CoreWeave's current revenue runs around $14.5 billion a year, against a post-IPO valuation that reached roughly $60 billion. SpaceX's annualized compute run rate of about $28 billion is therefore close to double CoreWeave's current revenue, and SpaceX got there without ever pitching itself as a cloud company. A business that exists to launch rockets quietly assembled one of the largest GPU rental operations in the industry as a side effect of building its own AI lab.

Note

The $28 billion figure is an annualized run rate derived from disclosed monthly contracts, not a reported annual result. It assumes the current contract mix holds for a full year, which the 90-day exit clauses do not guarantee.

The structural advantage SpaceX holds is vertical integration most rivals cannot match. It controls the real estate. It has the capital to buy Nvidia allocations at scale. And through xAI it had an in-house tenant that justified the buildout before any external customer signed. A standalone neocloud has to win contracts to finance its clusters. SpaceX built the clusters for itself first, then sold the spare capacity at a premium.

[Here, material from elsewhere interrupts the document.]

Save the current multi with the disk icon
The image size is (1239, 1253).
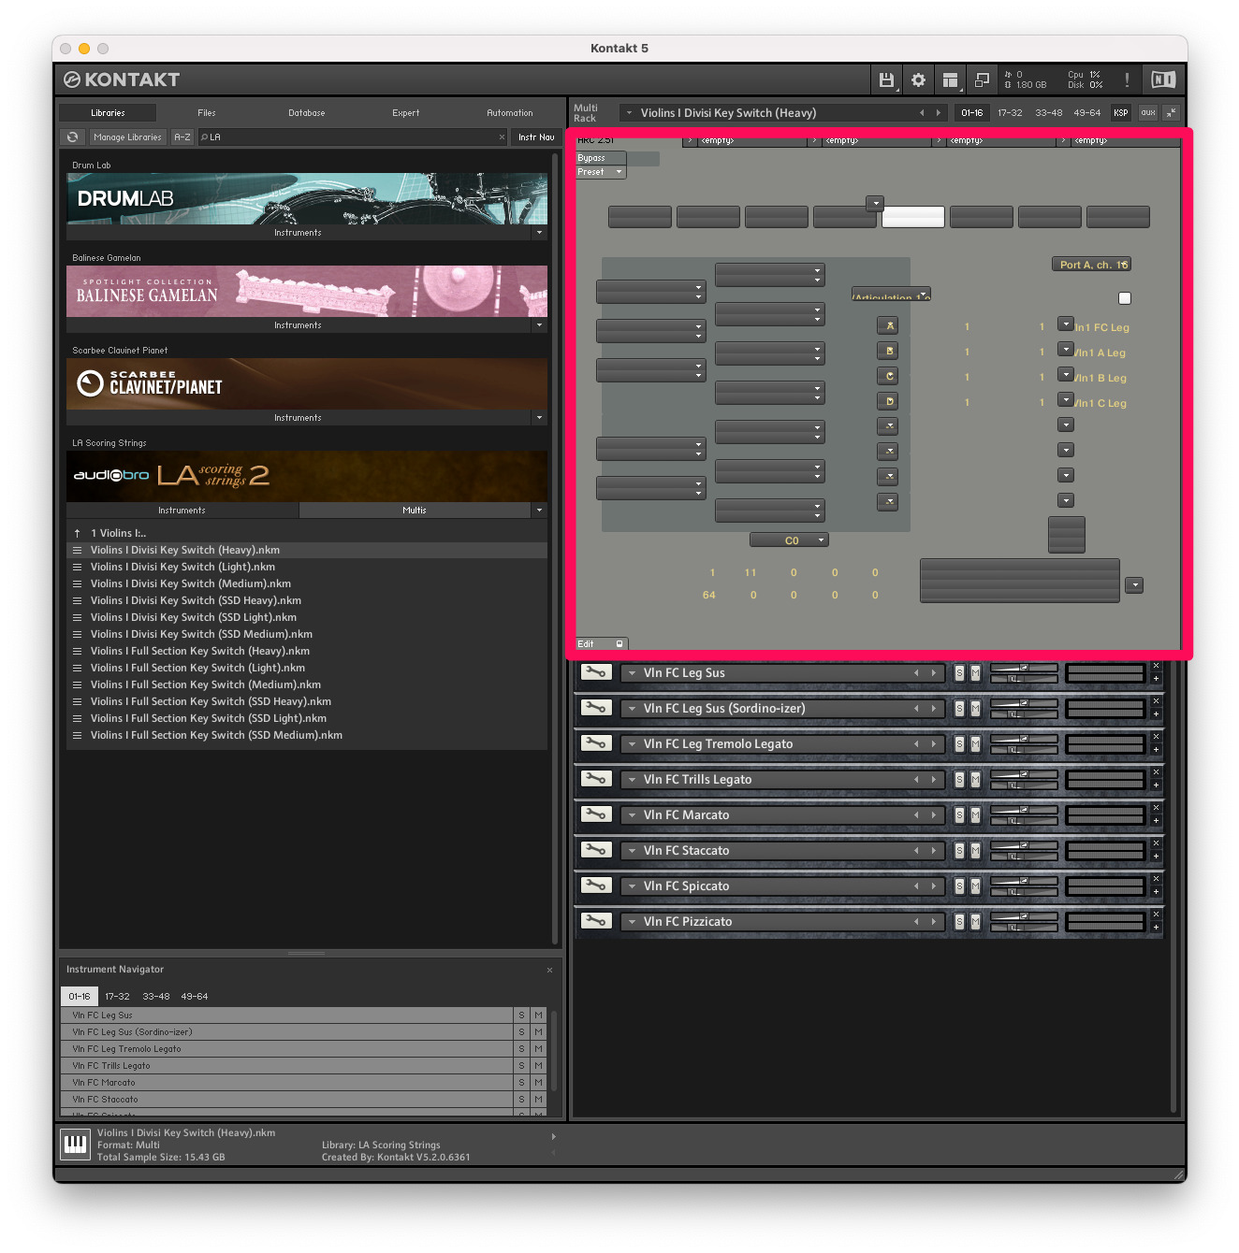(886, 79)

The open-source bet Reflection is making

Reflection's framing deserves a second look because it captures a real fault line in the industry. The argument is that depending entirely on closed models from a handful of labs concentrates risk, both for nations worried about sovereignty and for enterprises worried about lock-in. Open weights are the hedge. A company that can download and self-host a capable model is not at the mercy of another firm's pricing, policy changes, or deprecation schedule.

The catch is that openness at the weights layer does not change the economics at the compute layer. To stay competitive, an open lab still has to train on the same gigawatt-class clusters that closed labs use, and that training is where the money goes. Reflection's $6.3 billion commitment to SpaceX is the tuition for staying in the frontier conversation. The model may be free to download, but the GPUs that produce it are anything but free.

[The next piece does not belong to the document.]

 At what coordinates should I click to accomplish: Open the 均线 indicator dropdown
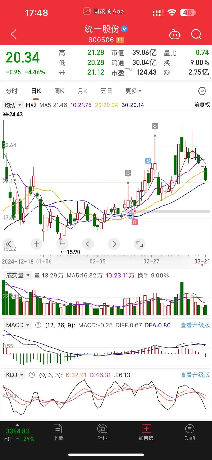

That tension is now baked into the market structure. The labs compete on models and licenses, yet they increasingly share the same physical infrastructure and, in this case, the same landlord. Anthropic runs closed models, Reflection runs open ones, and both are tenants in the same Tennessee complex.

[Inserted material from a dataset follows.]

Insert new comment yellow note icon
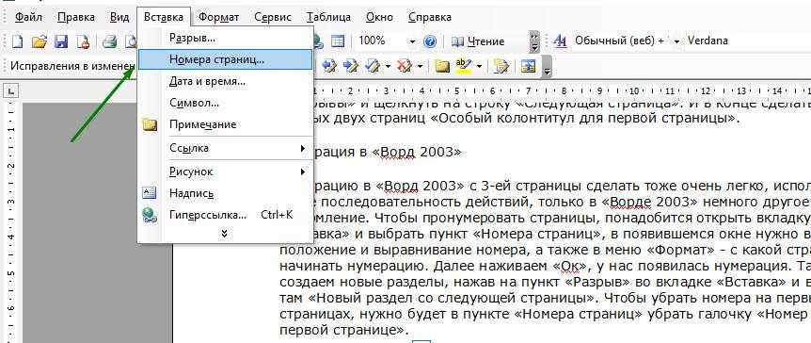Image resolution: width=811 pixels, height=343 pixels. click(442, 66)
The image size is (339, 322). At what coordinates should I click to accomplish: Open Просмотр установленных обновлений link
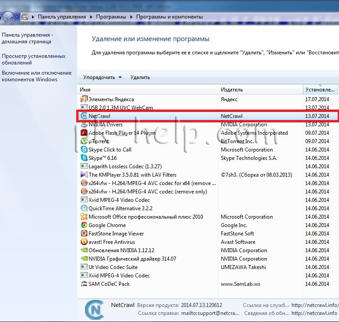tap(34, 59)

Why the GB300 chips matter to the deal

The hardware named in the Reflection contract is not incidental. Nvidia's GB300 is the latest step in the Blackwell line, a server-class accelerator built for exactly the kind of large-model training and high-volume inference that frontier labs run. Demand for these parts has outstripped supply since they began shipping, which is the reason a buyer will sign a multi-year lease rather than wait for spot availability that may never come.

That scarcity is what gives an operator pricing power. When Ball estimates SpaceX is charging north of $10 per hour for Blackwell-class GPUs, the number reflects a market where access matters more than the sticker price. A lab that cannot get chips cannot ship models, and missing a release window costs far more than a premium hourly rate. So the contracts get signed at terms that look expensive on paper and rational in context.

It also explains the structure of the agreements. Labs are not buying chips outright, partly because the next generation will arrive before the current one is fully depreciated. Renting at scale lets a customer ride each hardware wave without owning the depreciation risk, and it lets SpaceX keep the clusters full by rotating tenants. The 90-day exit clause is the pressure valve that makes the whole arrangement work for both sides.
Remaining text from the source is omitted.